El Cacaseno, menos prudente o más arrojado fue el primero en atreverse mientras los demás hacíamos la vista gorda buscando imaginarios grumillos en el café con leche.

—¿Que te traes, María? Parece que te veo algo aflegía.

—Tengo un regomello que me roe las tripas. Ayer estuve en lo de Yolanda y saqué dos conclusiones, una buena y otra mala. La buena, que estaba el patio de la universidad a reventar.

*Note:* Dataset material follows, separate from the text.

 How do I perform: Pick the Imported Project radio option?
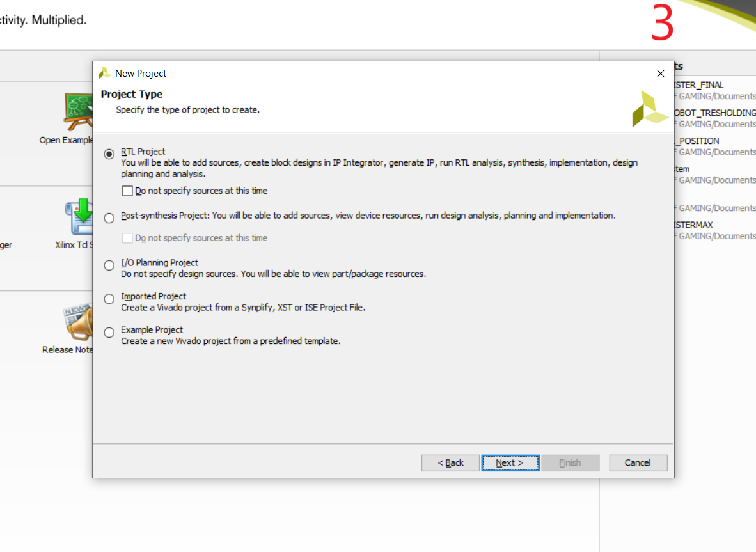pyautogui.click(x=109, y=299)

La mala, que no veo próxima la unión de la izquierda.

—Pos lo de toda la vida —aprovecha Pedro de la Cirila– cuatro en un taxi y sin ponerse de acuerdo pa donde van.

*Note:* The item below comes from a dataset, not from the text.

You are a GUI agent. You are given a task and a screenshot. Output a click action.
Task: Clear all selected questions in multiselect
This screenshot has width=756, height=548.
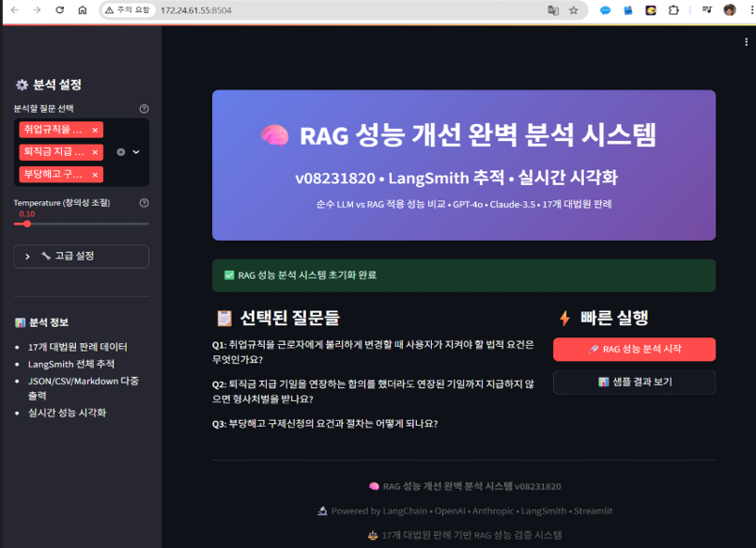(x=120, y=151)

—No digas tonterías, Juan, hay una izquierda potente aunque por ahora esté fragmentada. Tuve la suerte de encontrarme con el profesor Campillo Meseguer y la breve charla que sostuvimos me reavivó la esperanza.

—Cuenta, cuenta —se interesa Fernández.

—Pues en cuatro pinceladas me dio un repaso de los males que aquejan a la región desde la época “valcarcista” hasta nuestros días. Su conclusión es que el PP no tiene mas proyecto de región que mantenerse en el macho a costa de lo que sea. Si hay que comprar tránsfugas para tener mayoría, se compran.

—¡Pos algo tendrá el agua cuando la bendicen! Cuando llevan tantos años gobernando, por algo será —salta Juan de la Cirila.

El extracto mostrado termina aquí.